━━━ PROVIDED DATA

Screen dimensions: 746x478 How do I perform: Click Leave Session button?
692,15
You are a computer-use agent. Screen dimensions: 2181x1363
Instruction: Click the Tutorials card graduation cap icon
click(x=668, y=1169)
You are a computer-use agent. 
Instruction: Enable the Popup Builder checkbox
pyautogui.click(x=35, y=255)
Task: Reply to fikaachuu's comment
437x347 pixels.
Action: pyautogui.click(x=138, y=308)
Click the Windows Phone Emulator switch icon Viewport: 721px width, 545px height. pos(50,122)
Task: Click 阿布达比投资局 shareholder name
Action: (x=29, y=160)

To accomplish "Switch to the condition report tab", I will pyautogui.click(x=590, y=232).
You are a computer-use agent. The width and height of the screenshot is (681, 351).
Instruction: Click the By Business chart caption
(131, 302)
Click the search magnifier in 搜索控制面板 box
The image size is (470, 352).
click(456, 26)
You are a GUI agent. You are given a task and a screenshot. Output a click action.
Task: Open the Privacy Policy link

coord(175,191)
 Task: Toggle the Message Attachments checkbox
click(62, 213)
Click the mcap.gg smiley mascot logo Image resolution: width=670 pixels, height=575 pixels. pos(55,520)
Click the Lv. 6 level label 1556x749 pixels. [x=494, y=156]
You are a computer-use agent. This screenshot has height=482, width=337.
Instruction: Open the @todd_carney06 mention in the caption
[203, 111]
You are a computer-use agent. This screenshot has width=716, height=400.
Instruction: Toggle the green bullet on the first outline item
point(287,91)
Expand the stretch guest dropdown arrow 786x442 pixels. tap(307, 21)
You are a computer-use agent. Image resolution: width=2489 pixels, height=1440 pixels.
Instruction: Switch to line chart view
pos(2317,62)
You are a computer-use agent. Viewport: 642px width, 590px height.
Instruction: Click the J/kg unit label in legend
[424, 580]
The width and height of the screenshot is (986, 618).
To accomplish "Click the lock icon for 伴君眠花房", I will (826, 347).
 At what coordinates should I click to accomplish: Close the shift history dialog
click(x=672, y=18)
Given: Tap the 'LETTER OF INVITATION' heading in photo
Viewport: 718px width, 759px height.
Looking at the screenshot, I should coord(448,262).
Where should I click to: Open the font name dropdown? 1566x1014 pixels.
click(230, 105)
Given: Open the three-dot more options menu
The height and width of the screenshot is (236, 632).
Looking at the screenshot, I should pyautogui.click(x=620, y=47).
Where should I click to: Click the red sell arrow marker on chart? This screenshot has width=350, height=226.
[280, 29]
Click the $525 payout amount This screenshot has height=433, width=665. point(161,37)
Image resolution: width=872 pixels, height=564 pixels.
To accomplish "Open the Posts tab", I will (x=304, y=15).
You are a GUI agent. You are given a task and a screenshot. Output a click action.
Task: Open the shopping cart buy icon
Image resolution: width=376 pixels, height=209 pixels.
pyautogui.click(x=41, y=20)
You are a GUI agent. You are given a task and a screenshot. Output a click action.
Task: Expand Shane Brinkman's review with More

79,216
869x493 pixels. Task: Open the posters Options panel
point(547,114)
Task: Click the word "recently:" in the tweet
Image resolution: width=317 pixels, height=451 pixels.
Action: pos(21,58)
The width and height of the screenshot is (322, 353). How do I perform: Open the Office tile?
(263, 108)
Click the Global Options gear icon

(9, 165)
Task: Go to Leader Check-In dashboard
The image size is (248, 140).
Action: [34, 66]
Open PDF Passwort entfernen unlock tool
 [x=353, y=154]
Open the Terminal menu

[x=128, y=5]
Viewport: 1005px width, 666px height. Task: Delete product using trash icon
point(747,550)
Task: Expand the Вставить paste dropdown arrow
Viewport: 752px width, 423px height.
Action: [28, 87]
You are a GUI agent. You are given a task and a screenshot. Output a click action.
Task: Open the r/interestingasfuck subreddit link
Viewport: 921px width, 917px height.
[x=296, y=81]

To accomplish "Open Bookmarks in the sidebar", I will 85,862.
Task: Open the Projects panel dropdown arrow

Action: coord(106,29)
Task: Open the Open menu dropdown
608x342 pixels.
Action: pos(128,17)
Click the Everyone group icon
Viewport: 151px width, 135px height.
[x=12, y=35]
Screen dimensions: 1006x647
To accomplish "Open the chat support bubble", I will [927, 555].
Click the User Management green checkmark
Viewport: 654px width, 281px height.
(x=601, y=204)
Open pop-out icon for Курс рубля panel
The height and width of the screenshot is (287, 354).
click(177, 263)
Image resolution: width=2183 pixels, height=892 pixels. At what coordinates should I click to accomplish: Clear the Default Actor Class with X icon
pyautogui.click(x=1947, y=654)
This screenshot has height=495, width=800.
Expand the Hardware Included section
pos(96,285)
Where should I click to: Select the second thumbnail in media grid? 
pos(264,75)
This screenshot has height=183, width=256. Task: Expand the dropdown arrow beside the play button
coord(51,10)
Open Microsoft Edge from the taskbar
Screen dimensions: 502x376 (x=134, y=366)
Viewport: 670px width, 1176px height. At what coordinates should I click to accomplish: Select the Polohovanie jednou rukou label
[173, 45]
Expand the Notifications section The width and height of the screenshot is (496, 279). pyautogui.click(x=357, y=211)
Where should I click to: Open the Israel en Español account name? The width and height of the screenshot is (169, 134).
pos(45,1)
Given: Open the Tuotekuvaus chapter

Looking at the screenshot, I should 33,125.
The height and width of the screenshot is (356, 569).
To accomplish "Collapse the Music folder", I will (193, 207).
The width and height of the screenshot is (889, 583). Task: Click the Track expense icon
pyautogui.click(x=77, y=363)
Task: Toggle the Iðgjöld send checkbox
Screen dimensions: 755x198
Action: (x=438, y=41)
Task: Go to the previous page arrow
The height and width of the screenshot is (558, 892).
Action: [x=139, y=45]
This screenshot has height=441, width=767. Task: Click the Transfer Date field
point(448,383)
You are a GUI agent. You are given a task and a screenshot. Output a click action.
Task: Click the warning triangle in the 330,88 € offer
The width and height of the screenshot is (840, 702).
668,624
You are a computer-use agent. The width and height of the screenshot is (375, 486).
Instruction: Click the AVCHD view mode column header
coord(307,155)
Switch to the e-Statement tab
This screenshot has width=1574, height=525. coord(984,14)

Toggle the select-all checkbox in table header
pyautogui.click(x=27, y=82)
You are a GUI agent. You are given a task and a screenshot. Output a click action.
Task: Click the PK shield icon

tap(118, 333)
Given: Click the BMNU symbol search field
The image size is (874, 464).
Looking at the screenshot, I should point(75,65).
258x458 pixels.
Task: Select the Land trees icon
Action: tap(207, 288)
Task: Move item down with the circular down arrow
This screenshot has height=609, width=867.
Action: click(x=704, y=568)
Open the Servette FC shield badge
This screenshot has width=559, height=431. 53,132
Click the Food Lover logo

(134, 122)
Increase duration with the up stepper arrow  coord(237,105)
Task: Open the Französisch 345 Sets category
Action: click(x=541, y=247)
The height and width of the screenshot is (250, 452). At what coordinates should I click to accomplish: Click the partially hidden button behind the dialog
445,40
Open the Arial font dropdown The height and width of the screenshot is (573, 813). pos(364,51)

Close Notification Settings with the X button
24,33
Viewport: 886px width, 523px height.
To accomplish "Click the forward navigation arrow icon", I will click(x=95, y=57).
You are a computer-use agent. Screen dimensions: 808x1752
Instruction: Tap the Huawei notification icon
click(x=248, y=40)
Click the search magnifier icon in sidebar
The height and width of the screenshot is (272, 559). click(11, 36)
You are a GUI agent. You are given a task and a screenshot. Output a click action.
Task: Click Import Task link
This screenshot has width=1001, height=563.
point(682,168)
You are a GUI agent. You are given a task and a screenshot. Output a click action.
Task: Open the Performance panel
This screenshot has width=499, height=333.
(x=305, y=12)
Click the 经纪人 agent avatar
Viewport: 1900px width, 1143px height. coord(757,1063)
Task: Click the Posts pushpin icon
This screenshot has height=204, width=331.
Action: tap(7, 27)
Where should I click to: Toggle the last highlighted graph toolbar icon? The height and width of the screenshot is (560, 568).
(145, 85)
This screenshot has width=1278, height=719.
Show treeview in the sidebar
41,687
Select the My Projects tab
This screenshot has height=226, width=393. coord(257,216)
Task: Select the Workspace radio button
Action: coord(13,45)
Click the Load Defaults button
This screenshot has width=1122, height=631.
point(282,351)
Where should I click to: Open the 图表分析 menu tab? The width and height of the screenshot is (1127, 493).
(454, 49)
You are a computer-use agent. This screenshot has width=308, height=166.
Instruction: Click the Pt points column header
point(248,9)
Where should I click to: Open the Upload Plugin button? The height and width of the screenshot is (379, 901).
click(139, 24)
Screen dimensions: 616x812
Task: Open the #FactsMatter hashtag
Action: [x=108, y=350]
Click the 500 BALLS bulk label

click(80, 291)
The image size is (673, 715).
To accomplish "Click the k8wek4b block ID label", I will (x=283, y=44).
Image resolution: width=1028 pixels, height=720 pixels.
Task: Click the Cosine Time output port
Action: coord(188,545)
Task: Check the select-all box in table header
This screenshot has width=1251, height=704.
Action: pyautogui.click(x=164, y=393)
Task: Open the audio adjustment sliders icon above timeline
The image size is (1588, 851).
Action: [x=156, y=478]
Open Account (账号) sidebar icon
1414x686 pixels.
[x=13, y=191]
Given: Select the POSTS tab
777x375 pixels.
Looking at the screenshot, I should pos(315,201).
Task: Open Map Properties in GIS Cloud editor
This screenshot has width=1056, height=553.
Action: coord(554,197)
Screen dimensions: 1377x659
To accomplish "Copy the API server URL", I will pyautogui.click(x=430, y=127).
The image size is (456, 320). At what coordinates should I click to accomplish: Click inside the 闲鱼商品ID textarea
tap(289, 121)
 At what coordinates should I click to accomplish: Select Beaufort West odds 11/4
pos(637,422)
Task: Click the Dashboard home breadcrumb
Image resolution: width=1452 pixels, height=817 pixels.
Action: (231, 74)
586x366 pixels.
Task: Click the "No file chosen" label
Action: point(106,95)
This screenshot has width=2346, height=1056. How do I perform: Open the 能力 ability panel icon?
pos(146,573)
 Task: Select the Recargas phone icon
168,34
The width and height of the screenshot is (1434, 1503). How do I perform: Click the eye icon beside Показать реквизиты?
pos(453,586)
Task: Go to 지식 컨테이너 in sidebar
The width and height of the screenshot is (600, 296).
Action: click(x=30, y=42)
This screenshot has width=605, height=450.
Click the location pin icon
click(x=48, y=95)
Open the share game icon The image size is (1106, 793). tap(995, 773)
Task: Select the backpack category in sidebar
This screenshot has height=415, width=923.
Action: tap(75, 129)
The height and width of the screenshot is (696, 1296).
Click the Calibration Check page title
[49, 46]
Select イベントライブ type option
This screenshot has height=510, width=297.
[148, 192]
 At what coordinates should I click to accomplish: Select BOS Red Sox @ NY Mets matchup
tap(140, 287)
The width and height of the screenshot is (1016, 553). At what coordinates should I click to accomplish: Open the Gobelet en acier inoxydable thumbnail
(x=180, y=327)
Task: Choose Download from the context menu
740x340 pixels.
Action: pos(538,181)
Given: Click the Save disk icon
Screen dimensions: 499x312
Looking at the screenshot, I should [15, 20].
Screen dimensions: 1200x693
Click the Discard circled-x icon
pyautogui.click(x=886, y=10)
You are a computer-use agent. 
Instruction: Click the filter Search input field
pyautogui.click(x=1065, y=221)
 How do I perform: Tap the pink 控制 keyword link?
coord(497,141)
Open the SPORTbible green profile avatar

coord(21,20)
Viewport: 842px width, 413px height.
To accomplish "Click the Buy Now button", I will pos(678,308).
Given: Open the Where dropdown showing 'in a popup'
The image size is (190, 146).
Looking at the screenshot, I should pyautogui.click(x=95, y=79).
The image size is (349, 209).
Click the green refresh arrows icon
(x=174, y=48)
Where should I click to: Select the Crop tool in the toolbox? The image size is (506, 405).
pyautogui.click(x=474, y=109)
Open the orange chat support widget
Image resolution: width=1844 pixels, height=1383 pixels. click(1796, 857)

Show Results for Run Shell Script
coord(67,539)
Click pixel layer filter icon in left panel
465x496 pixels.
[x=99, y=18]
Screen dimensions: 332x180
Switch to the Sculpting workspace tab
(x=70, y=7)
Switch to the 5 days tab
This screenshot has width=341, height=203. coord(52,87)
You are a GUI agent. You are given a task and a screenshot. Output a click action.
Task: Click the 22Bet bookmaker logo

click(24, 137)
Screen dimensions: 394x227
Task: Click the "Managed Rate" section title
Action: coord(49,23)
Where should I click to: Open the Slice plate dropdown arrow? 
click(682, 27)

━━━━━━

__WHAT YOU ARE ASKED TO DO__
Write out the data starting with the line containing "The image size is (456, 320)." and going on through the line containing "click(x=48, y=95)", both lines included.

__ANSWER BELOW__
The image size is (456, 320). At what coordinates should I click to accomplish: Click inside the 闲鱼商品ID textarea
tap(289, 121)
 At what coordinates should I click to accomplish: Select Beaufort West odds 11/4
pos(637,422)
Task: Click the Dashboard home breadcrumb
Image resolution: width=1452 pixels, height=817 pixels.
Action: (231, 74)
586x366 pixels.
Task: Click the "No file chosen" label
Action: point(106,95)
This screenshot has width=2346, height=1056. How do I perform: Open the 能力 ability panel icon?
pos(146,573)
 Task: Select the Recargas phone icon
168,34
The width and height of the screenshot is (1434, 1503). How do I perform: Click the eye icon beside Показать реквизиты?
pos(453,586)
Task: Go to 지식 컨테이너 in sidebar
The width and height of the screenshot is (600, 296).
Action: click(x=30, y=42)
This screenshot has width=605, height=450.
Click the location pin icon
click(x=48, y=95)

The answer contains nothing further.